From what I see in a specific example, it seems that direct sum is right.
Whatever the answer is, I would really like to understand whether there is some sort of categorical (or any other) explanation to it. Intuition tells me that covariant functor $\pi_n$ must map product to product, but I am not $100$% sure whether it is generally true.
Thank you.
Best Answer
We shall show that for any index set $A$ there is a natural bijection
$$i : \pi_n(\prod_{\alpha \in A}X_\alpha) \to \prod_{\alpha \in A}\pi_n(X_\alpha) \tag{1} .$$ $\pi_n(Y) = \pi_n(Y,y_0)$ is the set of pointed homotopy classes $[f]$ of pointed maps $f : (S^n,*) \to (Y,y_0)$. For $n = 0$ this a just a set with a basepoint, for $n = 1$ it has a natural structure of a group, for $n> 1$ a natural structure of a abelian group.
The expression $\oplus_{\alpha \in A}G_\alpha$ only makes sense for abelian groups $G_\alpha$, and it would be weird if you would not have an isomorphism for $n = 0 ,1$ because of the lack of an appropriate object.
Let us define $$i : \pi_n(\prod_{\alpha \in A}X_\alpha) \to \prod_{\alpha \in A}\pi_n(X_\alpha), i([f]) = ([p_\alpha \circ f])_{\alpha \in A} .$$ Here $p_\alpha : \prod_{\alpha \in A}X_\alpha \to X_\alpha$ denotes projection onto the factor with index $\alpha$.
This is clearly well-defined because if $f \simeq g$, then $p_\alpha \circ f \simeq p_\alpha \circ g$ for all $\alpha$. By the universal property of the product each family $(\phi_\alpha)$ of pointed maps $\phi_\alpha :(S^n,*) \to (X_\alpha,x_\alpha)$ has the form $(\phi_\alpha) = (p_\alpha \circ f)$ for a unique pointed map $f : (S^n,*) \to \prod_{\alpha \in A}(X_\alpha,x_\alpha)$, thus $i$ is surjective. To show that $i$ is also injective, note that if $p_\alpha \circ f \simeq p_\alpha \circ g$ for all $\alpha$, then we can choose pointed homotopies $h_n : (S^n,*) \times I \to (X_\alpha,x_\alpha)$ from $p_\alpha \circ f$ to $p_\alpha \circ g$. Again by the universal property of the product we get a pointed homotopy $H : (S^n,*) \times I \to \prod_{\alpha \in A}(X_\alpha,x_\alpha)$ such that $p_\alpha \circ H = h_\alpha$ for all $\alpha$. By construction $H$ is a homotopy from $f$ to $g$. Therefore $i$ is a bijection for all $n$.

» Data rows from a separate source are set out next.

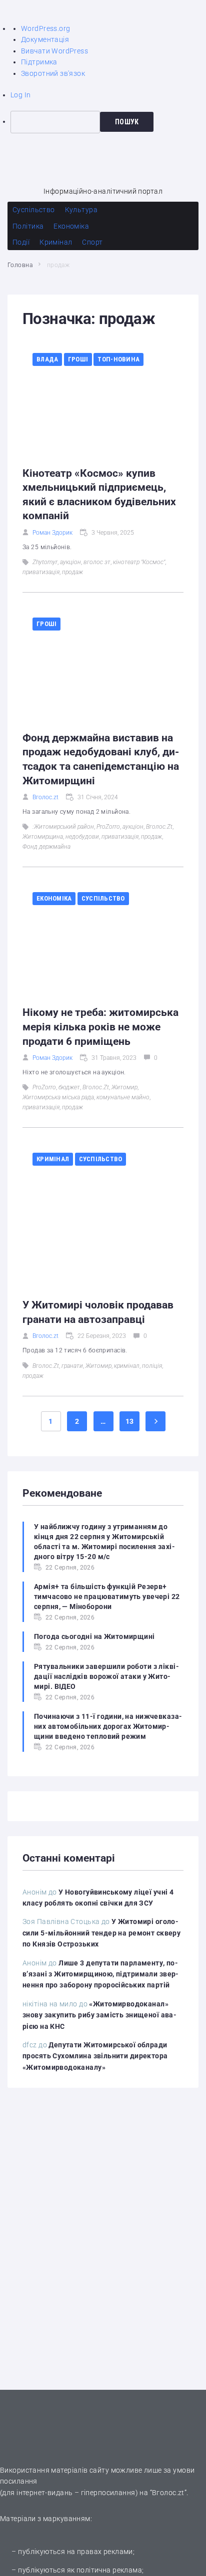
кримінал (127, 1365)
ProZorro (108, 826)
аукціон (70, 562)
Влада (47, 359)
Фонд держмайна (46, 846)
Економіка (54, 898)
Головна (20, 265)
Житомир (125, 1087)
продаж (72, 572)
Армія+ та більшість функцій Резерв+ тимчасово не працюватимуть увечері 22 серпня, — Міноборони (107, 1596)
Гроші (78, 359)
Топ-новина (119, 359)
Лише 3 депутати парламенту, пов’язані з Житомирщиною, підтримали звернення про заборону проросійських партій (100, 1974)
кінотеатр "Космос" (139, 562)
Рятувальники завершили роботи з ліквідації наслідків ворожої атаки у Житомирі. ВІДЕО (106, 1676)
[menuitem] (108, 122)
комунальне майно (123, 1097)
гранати (72, 1365)
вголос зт (97, 562)
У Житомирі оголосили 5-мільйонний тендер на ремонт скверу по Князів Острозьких (101, 1933)
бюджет (69, 1087)
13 (130, 1421)
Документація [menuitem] (45, 39)
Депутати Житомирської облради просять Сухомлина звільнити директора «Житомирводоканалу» (95, 2056)
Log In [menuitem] (20, 95)
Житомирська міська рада (58, 1097)
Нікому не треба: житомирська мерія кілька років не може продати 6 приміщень (100, 1026)
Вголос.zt (45, 797)
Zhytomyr (45, 562)
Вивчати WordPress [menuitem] (54, 51)
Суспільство (103, 898)
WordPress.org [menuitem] (45, 28)
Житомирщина (42, 836)
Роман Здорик (52, 532)
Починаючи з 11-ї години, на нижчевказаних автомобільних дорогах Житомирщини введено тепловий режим (108, 1726)
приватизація (41, 572)
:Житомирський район (63, 826)
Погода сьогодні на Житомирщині (94, 1636)
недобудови (82, 836)
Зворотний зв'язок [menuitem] (53, 73)
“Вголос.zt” (168, 2493)
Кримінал (52, 1159)
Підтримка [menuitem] (39, 62)
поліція (152, 1365)
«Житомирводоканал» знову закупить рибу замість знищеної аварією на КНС (99, 2015)
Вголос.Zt (159, 826)
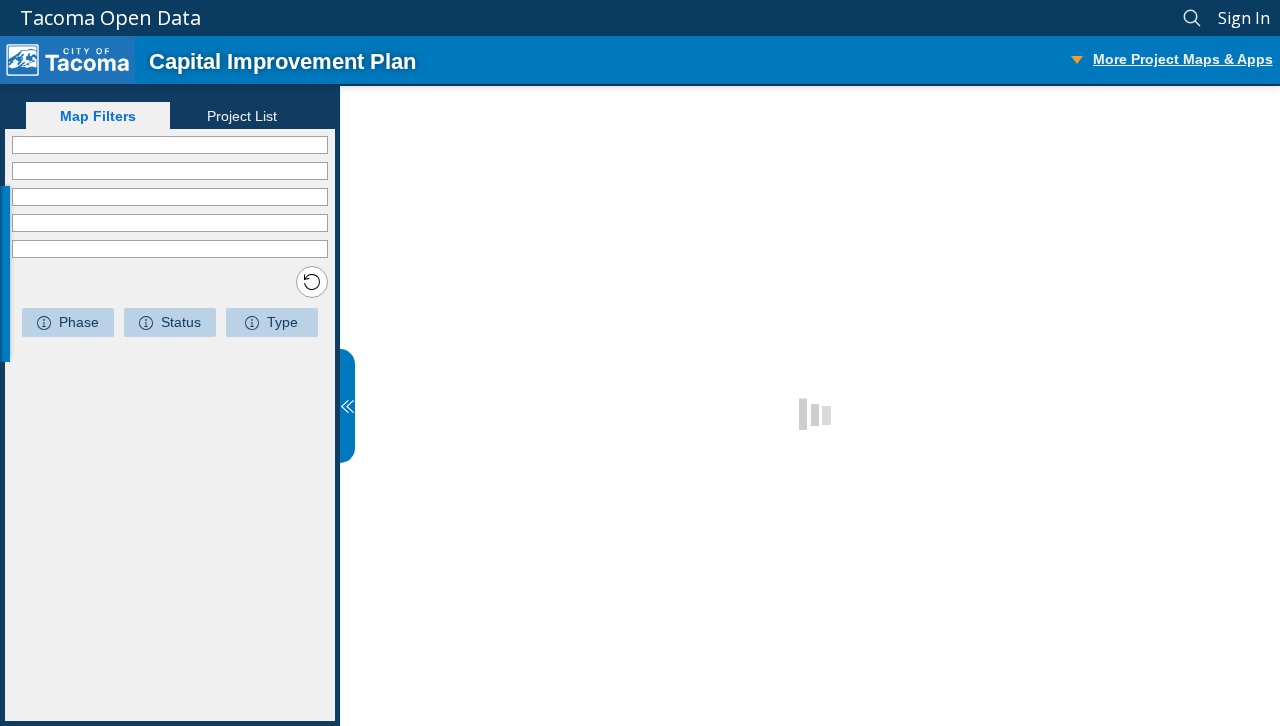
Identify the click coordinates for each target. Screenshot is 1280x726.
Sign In (1244, 18)
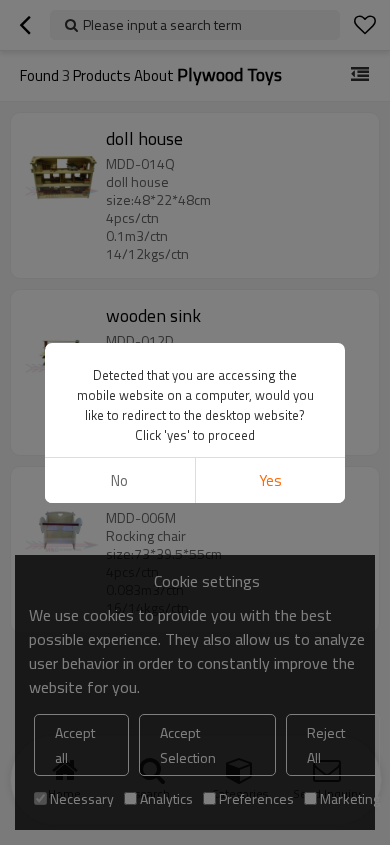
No (119, 480)
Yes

For $n > 0$ it remains to be shown that $i$ is a group homomorphism (and thus a group isomorphism). But this is clear because $([p_\alpha \circ f]) =((p_\alpha)_*([f]))$ and each $(p_\alpha)_* : \pi_n(\prod_{\alpha \in A}X_\alpha) \to \pi_n(X_\alpha)$ is a group homomorphism.